Quels symptômes doivent attirer l’attention ?
Plusieurs manifestations peuvent nécessiter une consultation médicale. Une douleur ou une oppression thoracique persistante doit notamment attirer l’attention.
Un essoufflement inhabituel, y compris au repos, peut également constituer un signe d’alerte. De même, des palpitations ou une sensation de cœur battant anormalement vite méritent une surveillance.
Une fatigue extrême sans raison apparente peut aussi apparaître. Enfin, un gonflement des jambes ou des chevilles doit être pris au sérieux.
Lorsque ces symptômes surviennent dans les jours ou semaines suivant une vaccination, une consultation médicale est recommandée. Un électrocardiogramme et une prise de sang peuvent notamment aider à établir le diagnostic.
Ces situations restent toutefois exceptionnelles. Une vigilance raisonnable permet simplement d’agir rapidement lorsqu’un symptôme inhabituel apparaît.

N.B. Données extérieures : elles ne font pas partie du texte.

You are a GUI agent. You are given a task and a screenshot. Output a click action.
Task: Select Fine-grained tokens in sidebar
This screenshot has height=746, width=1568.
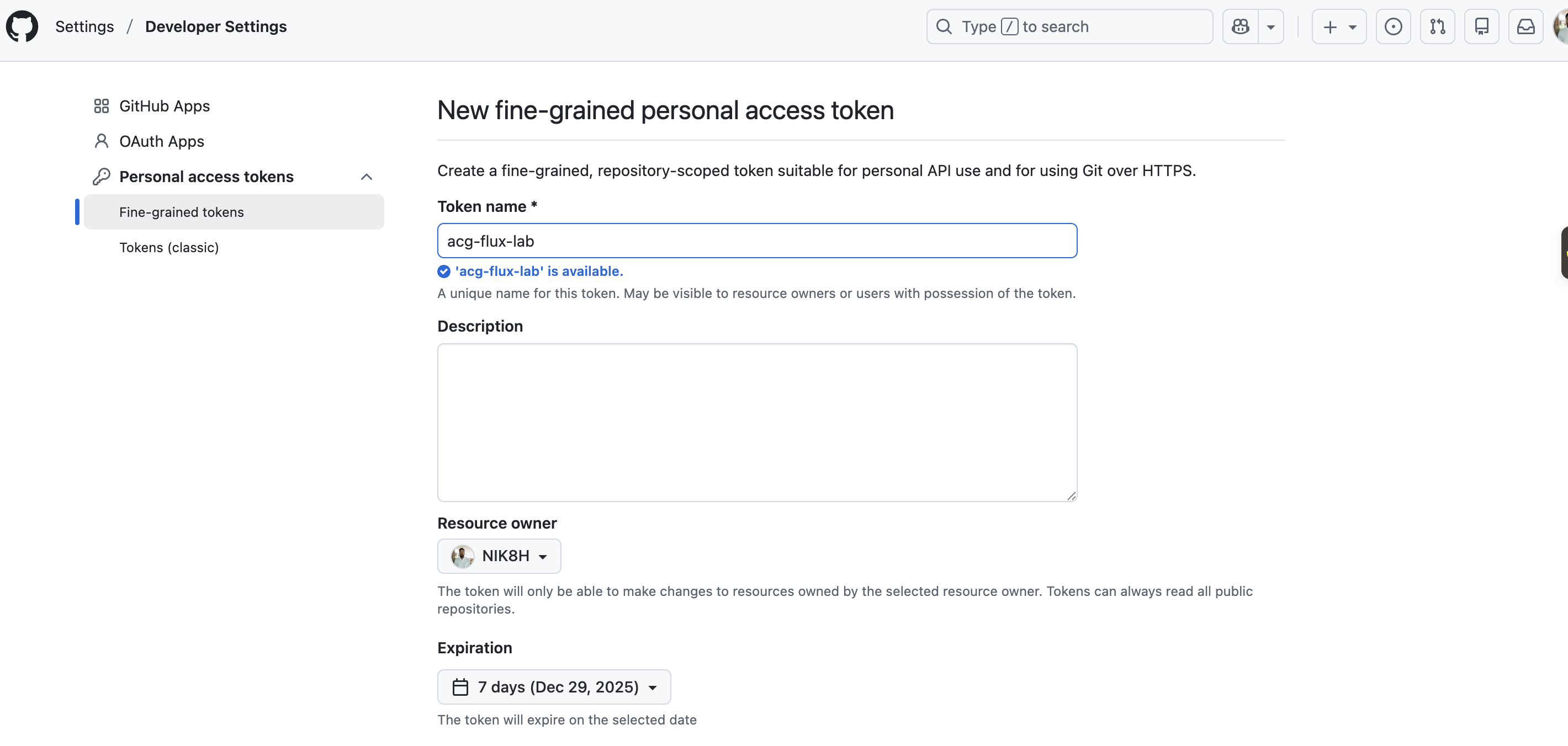coord(182,212)
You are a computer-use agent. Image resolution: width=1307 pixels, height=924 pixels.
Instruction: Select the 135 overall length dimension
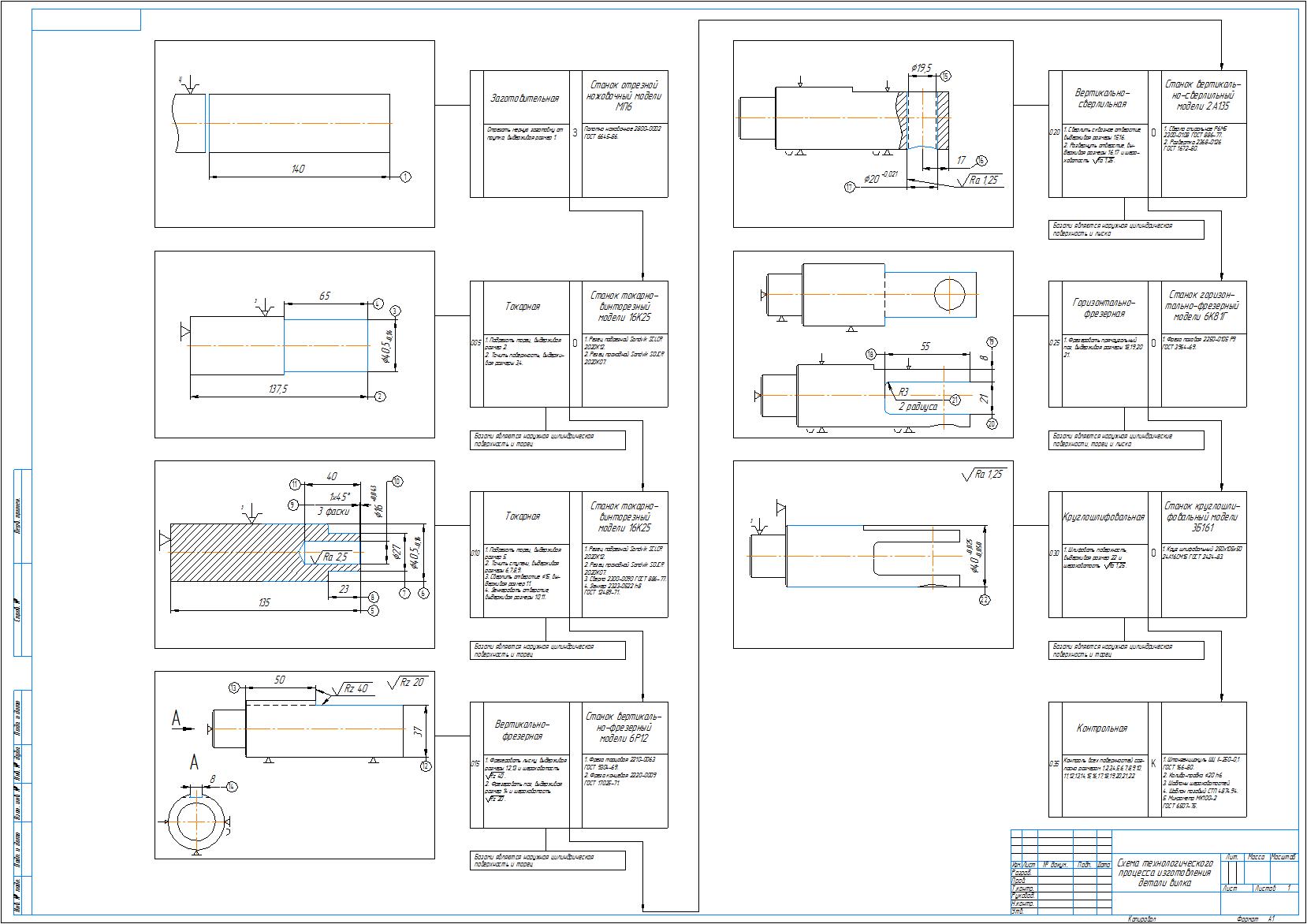[264, 602]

Vaccination et syndrome de Guillain-Barré
Une autre interrogation concerne le syndrome de Guillain-Barré, également appelé SGB. Cette maladie auto-immune rare touche les nerfs périphériques.
Des cas ont notamment été signalés après l’administration de vaccins utilisant un vecteur viral. Les vaccins AstraZeneca et Johnson & Johnson sont concernés par ces signalements.
L’Agence européenne des médicaments a reconnu l’existence d’un lien possible. Toutefois, le risque reste extrêmement faible, avec environ un cas pour un million de doses.
Le syndrome peut provoquer des fourmillements et une faiblesse musculaire progressive. Dans certaines situations, une paralysie temporaire peut également apparaître.
Heureusement, la plupart des patients récupèrent complètement grâce à un traitement adapté. Les médecins peuvent notamment utiliser des immunoglobulines ou une plasmaphérèse.
Là encore, les spécialistes soulignent un élément essentiel. Le risque de développer un syndrome de Guillain-Barré après une infection par la COVID-19 serait supérieur au risque associé à la vaccination.
En effet, le virus lui-même peut provoquer une réponse auto-immune importante.
Une vigilance pour certains antécédents
Les personnes ayant déjà souffert d’un syndrome de Guillain-Barré doivent discuter avec leur médecin avant une vaccination à vecteur viral. Cette précaution permet d’évaluer individuellement les bénéfices et les risques.